10 tips for Handling Contracts as a Product Manager

YeniThePM
3 min readJul 7, 2022

I took a commercial Management in projects electives taken by Ian Sim, and it was one of the best decisions for my academic year, to be honest! I learned so much about commercial law and how to protect myself and my business from some common issues. I was exposed to the limitations of my Product Management knowledge concerning the legality of transactions in the PM lifecycle.

The class started by outlining the business models suitable for various ventures, then the terms of offers & acceptance, contracts, problems with contracts and agency, and finally, NEGOTIATIONS. I put that in caps because that was my absolute favourite. When I tell you everyone felt all lawyered up with this course, I’m not even kidding. Here are 10 key things I learnt that should be general knowledge for Managers, Projects/Products combined.

  1. First off, contracts are at the core of modern businesses. You will get into contracts or appoint agents directly or indirectly to get into contracts on your behalf. Know it, master it. Read your contracts and be absolutely clear on the terms stated. Be intentional about using terms that will protect you and your company while doing business with others.
  2. To de-risk your negotiations, always have it in writing. Yes, oral contracts are binding but the safest contracts are the ones in writing in which the terms are clear.
  3. A promise is different from a contract. Read that again.
  4. If you act as an agent for your company and exceed all authority or fail in your duties to your principal (Simply put, pass your boundaries), you can be held liable.
  5. Silence cannot be misconstrued; saying nothing/ not responding to dicey situations is legally better than misrepresentation.

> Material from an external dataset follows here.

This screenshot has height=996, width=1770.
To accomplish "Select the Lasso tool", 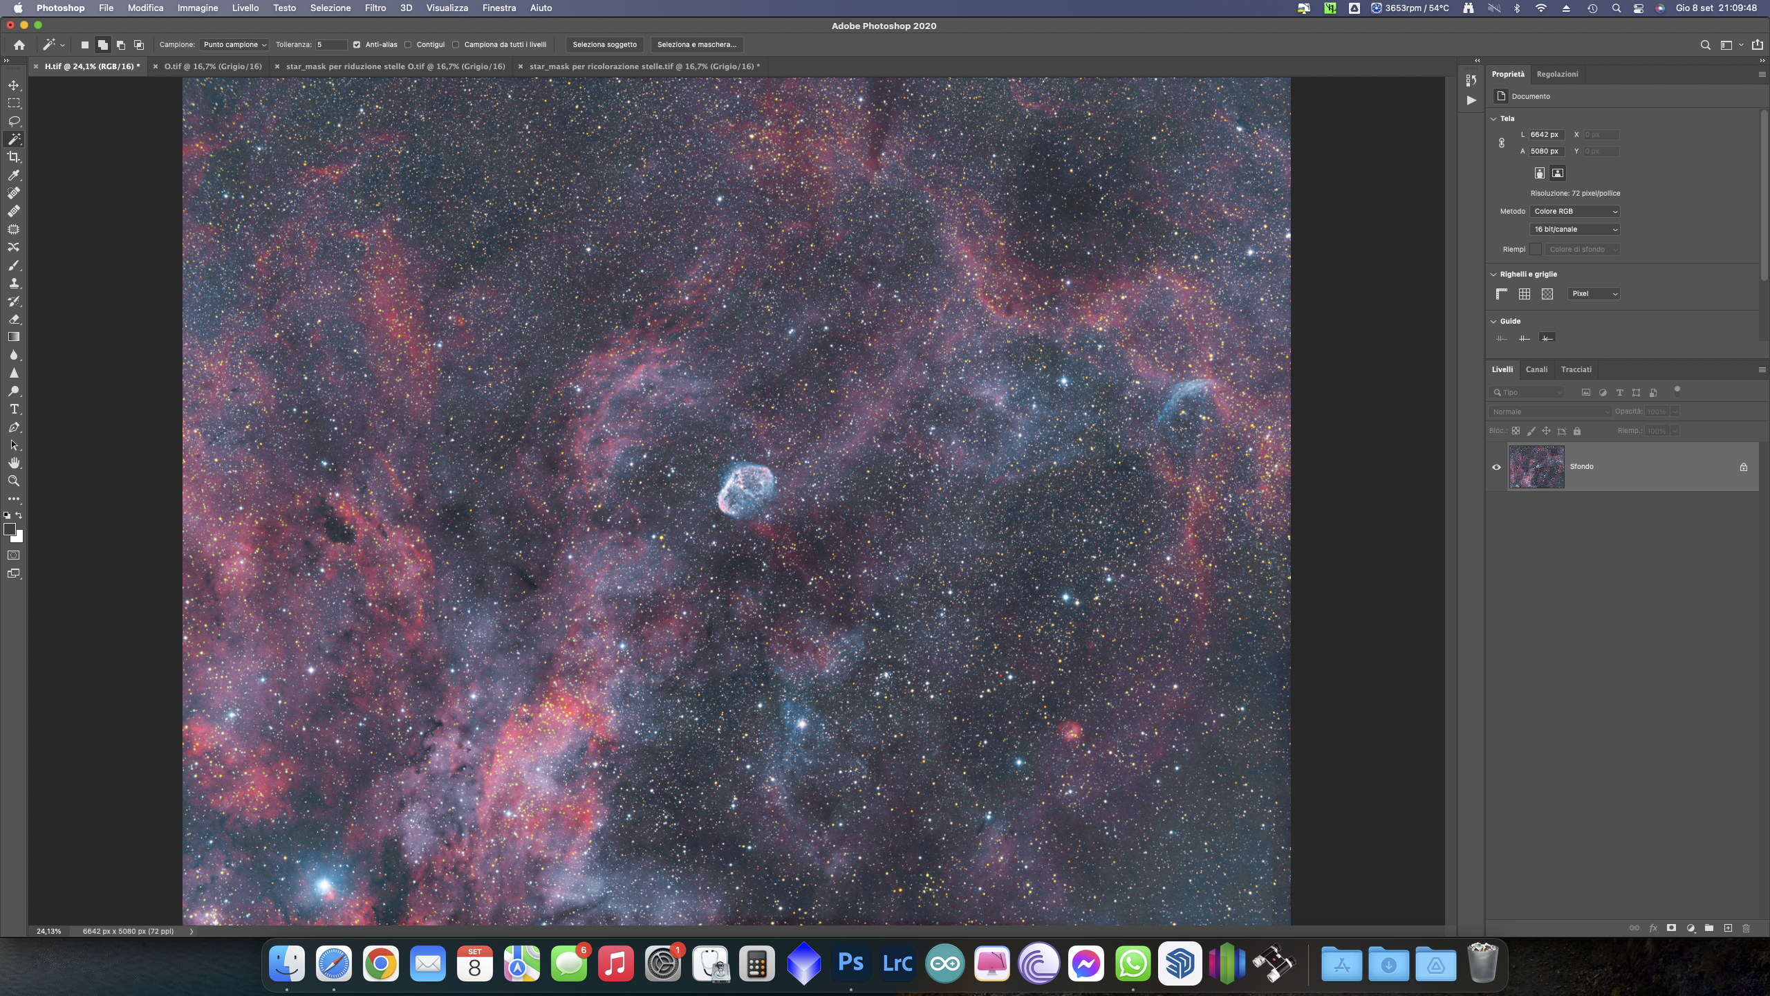I will (x=14, y=121).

6. Speaking of misrepresentation, it is an issue encountered in contract formation. It is of 3 types:

Fraudulent — untrue statements or statements made recklessly without caring if it is true

Negligent — Failure to take reasonable care when making a statement

Innocent — Inaccurate statements made in the honest belief that it is true.

7. Misrepresentations or errors can render your contracts absolutely void (treated like it never existed) or voidable. We do not want that now, do we? Be absolutely careful with statements made during negotiations or contract agreements.

8. Unless absolutely unavoidable, do not breach contracts. Asides from the breach of trust the other party placed in you, there can be severe consequences, e.g. rescission(the other party cancelling the contract) or a claim for damages from the other party.

9. To protect yourself and your organisation, you can limit liability within a contract. This can be done with; an exclusion clause — used by many company websites, a limitation clause — to cap any damages payable or an “Entire Agreement” clause — with statements made during negotiations or contract agreements.

10. Remember that negotiations might not always favour you, so have handy your BATNA (Best Alternative To a Negotiated Agreement). You can accept a proposed agreement better than or equal to the BATNA.

Sneaking in two more tips! 😉

11. Understand when to be a Competitive negotiator and a Cooperative negotiator. Take positions on non-negotiables if necessary and compromise on others to find a balance.

12. Finally, in Negotiations, Always, always reject the first offer. This increases your perceived value (Think about it). You should apply this to salary negotiations. **Rake in some more money for your skills!

Pro tip: You can check out the emotions of negotiations here. I guarantee you’ll be shocked why they offer you coffee in some meetings 😉😉😉 (Ask me why!!).

Pro Pro tip: Take an actual lawyer to your negotiations if you can afford it! Nothing beats that.